Le jeune réalisateur norvégien Halfdan Ullman Tøndel, petit-fils du mythique Ingmar Bergman et de l’iconique Liv Ullmann, fait une entrée fracassante dans le monde du cinéma avec La Convocation. Ce premier long-métrage, initialement présenté sous le titre Armand lors de sa sélection à Cannes où il a remporté la Caméra d’Or (meilleur 1er film), est un thriller oppressant qui ausculte la fragilité des certitudes et la puissance des non-dits.

Lorsqu’un incident se produit à l’école, les parents des jeunes Armand et Jon sont convoqués par la direction, mais tout le monde a du mal à expliquer ce qu’il s’est réellement passé. Les récits des enfants s’opposent, les points de vue s’affrontent, jusqu’à faire trembler les certitudes des adultes.

Dans une école cossue mais décrépite, dont l’architecture même semble raconter un passé trouble, l’histoire se resserre autour d’une réunion de parents d’élèves convoqués à la suite d’une accusation grave : Armand, un garçon de six ans, aurait commis un acte inqualifiable sur un camarade. Sa mère, incarnée par l’extraordinaire Renate Reinsve, se retrouve confrontée à une situation aussi intenable qu’angoissante, alors que les versions s’opposent et que la vérité semble insaisissable.

Un huis clos haletant et anxiogène

Dès les premières minutes, la mise en scène de Tøndel impose un climat d’oppression. La photographie granuleuse du 16mm et le travail sonore millimétré transforment les moindres bruissements en détonateurs d’angoisse. À l’image d’un puzzle qui se construit lentement, le film révèle ses indices au compte-gouttes, laissant le spectateur s’enfoncer dans une incertitude croissante.

Si la narration joue avec nos attentes, c’est avant tout grâce à la précision chirurgicale du réalisateur, qui évite tout manichéisme pour préférer une exploration subtile de la psyché humaine. Les personnages, tous plus complexes les uns que les autres, incarnent les doutes et les peurs d’une société où l’image de l’innocence et de la culpabilité vacille au gré des perceptions subjectives.

Une performance magistrale de Renate Reinsve

Dans le rôle de cette mère désemparée, Renate Reinsve livre une prestation fascinante, oscillant entre fragilité et détermination. Déjà récompensée du prix d’interprétation féminine à Cannes en 2021 pour Julie (en 12 chapitres), son personnage, Elisabeth, porte ici le poids d’une vérité insaisissable et d’une société prompte à juger. Une scène en particulier, où elle éclate d’un rire nerveux et incontrôlable face à l’absurdité de la situation, devient un moment de bravoure qui illustre à merveille la tension psychologique du film.

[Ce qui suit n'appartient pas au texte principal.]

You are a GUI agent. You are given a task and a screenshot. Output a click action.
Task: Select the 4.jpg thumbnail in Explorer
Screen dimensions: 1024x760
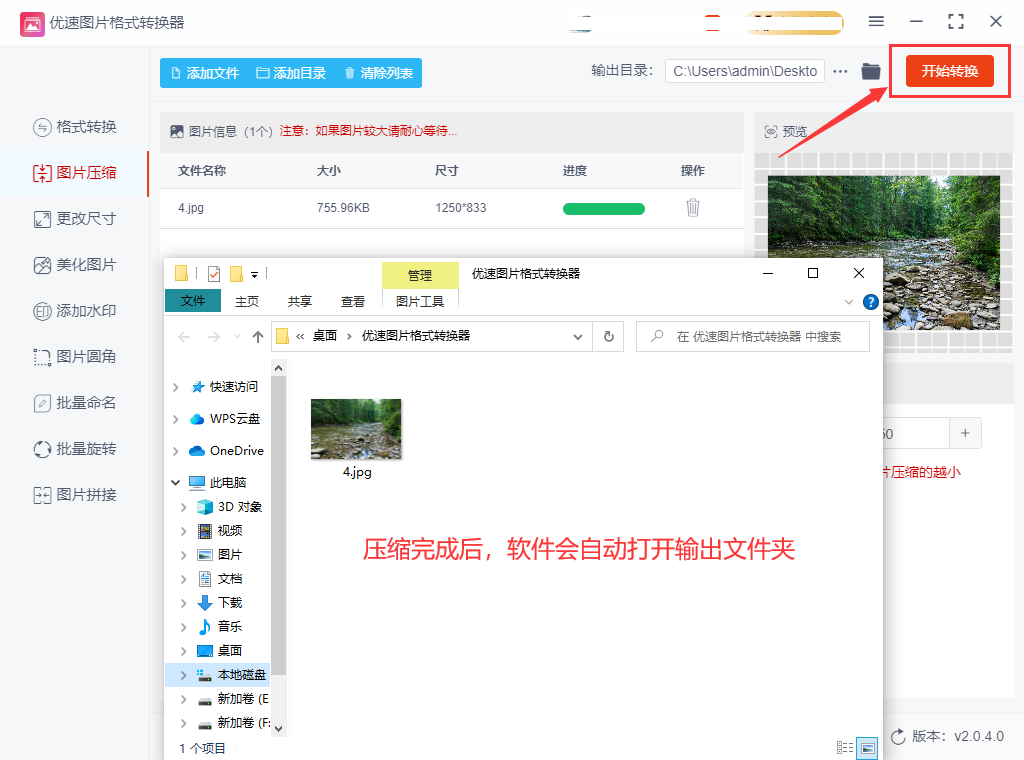[356, 428]
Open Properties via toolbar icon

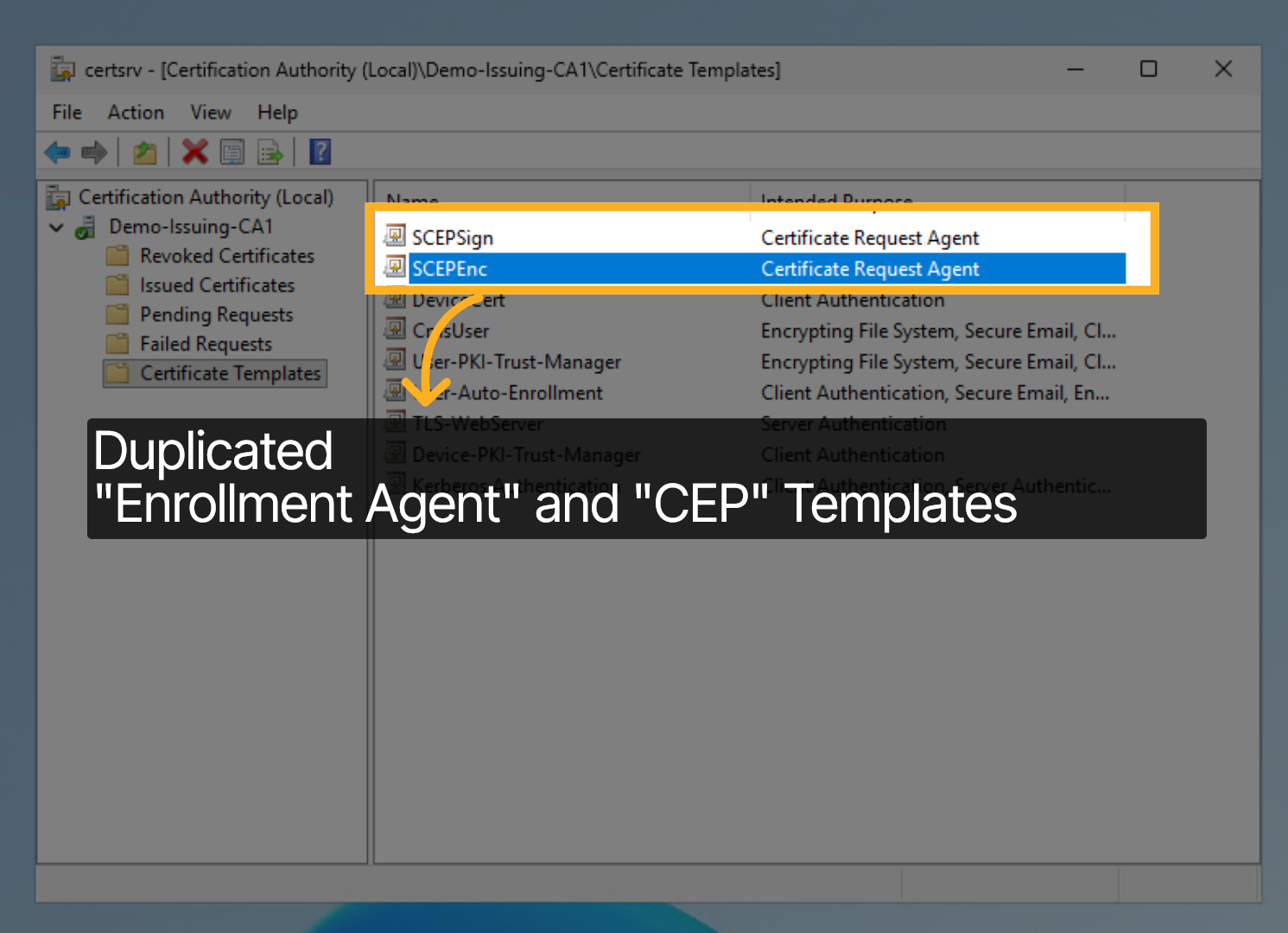tap(232, 153)
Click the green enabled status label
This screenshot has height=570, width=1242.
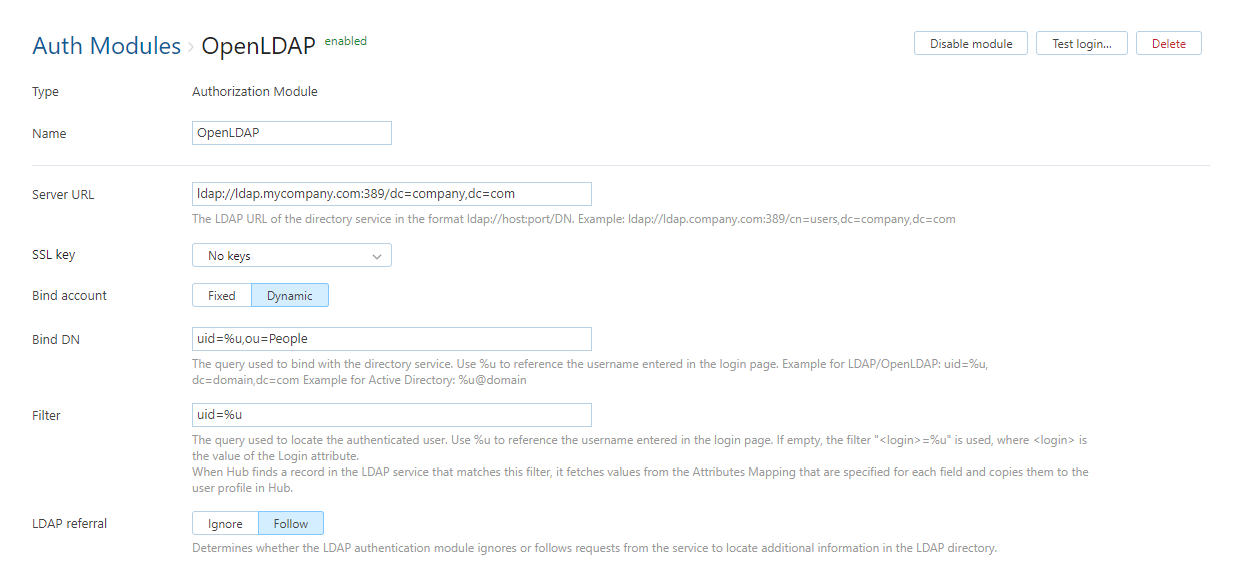pyautogui.click(x=346, y=41)
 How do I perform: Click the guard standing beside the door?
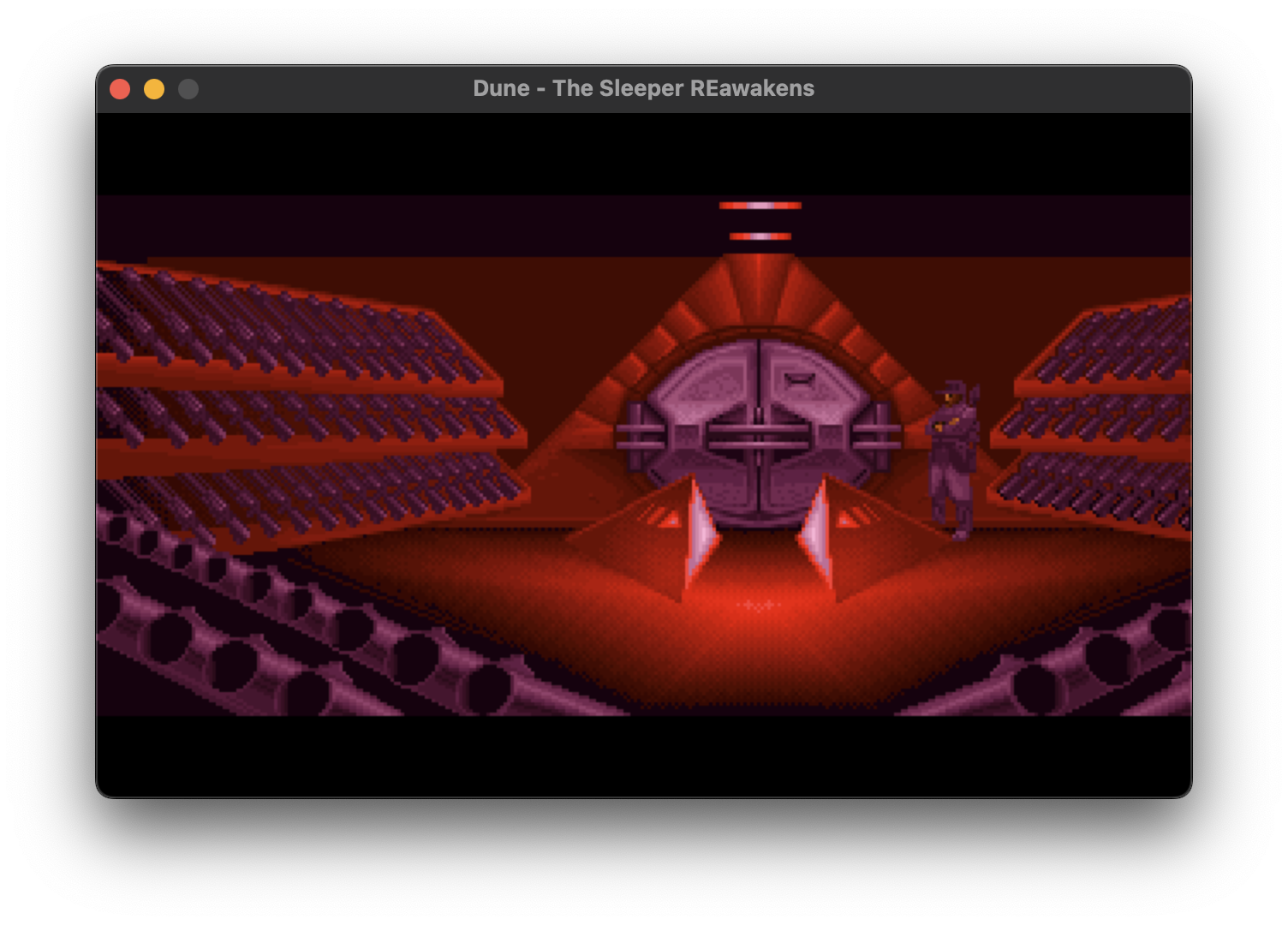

Si La Convocation s’inscrit avant tout dans le thriller psychologique, il flirte à plusieurs reprises avec le surnaturel. Certains passages, notamment des scènes de danse quasi oniriques, rappellent les errances hallucinatoires de Suspiria ou la poésie macabre d’un David Lynch. Ce glissement progressif vers l’irréel ne fait qu’accentuer le malaise ambiant et renforce l’idée que la vérité, dans ce huis clos suffocant, est peut-être inaccessible. Une thématique qui pourrait très bien aussi s’envisager à la lumière du questionnement à Jésus que propose Pilate dans un face à face déterminant. La vérité qui, dans l’Évangile selon Jean, se propose comme un terme englobant, se définissant et se déployant à différents niveaux, comme une expression de l’être même de Dieu.

Un film en résonance avec notre époque

Au-delà de son esthétique impeccable et de sa mise en scène immersive, La Convocation soulève des thèmes universels et contemporains : la présomption d’innocence, la pression sociale, la peur des responsabilités parentales. En refusant d’apporter des réponses tranchées, Tøndel nous confronte à nos propres biais et nous invite à la réflexion.

Avec ce premier long-métrage d’une maturité impressionnante, Halfdan Ullman Tøndel s’impose déjà comme une voix singulière du cinéma nordique. La Convocation est une expérience sensorielle et intellectuelle à ne pas manquer, un film qui trouble autant qu’il fascine. Un coup de maître pour un premier film, et sans doute le début d’une carrière prometteuse.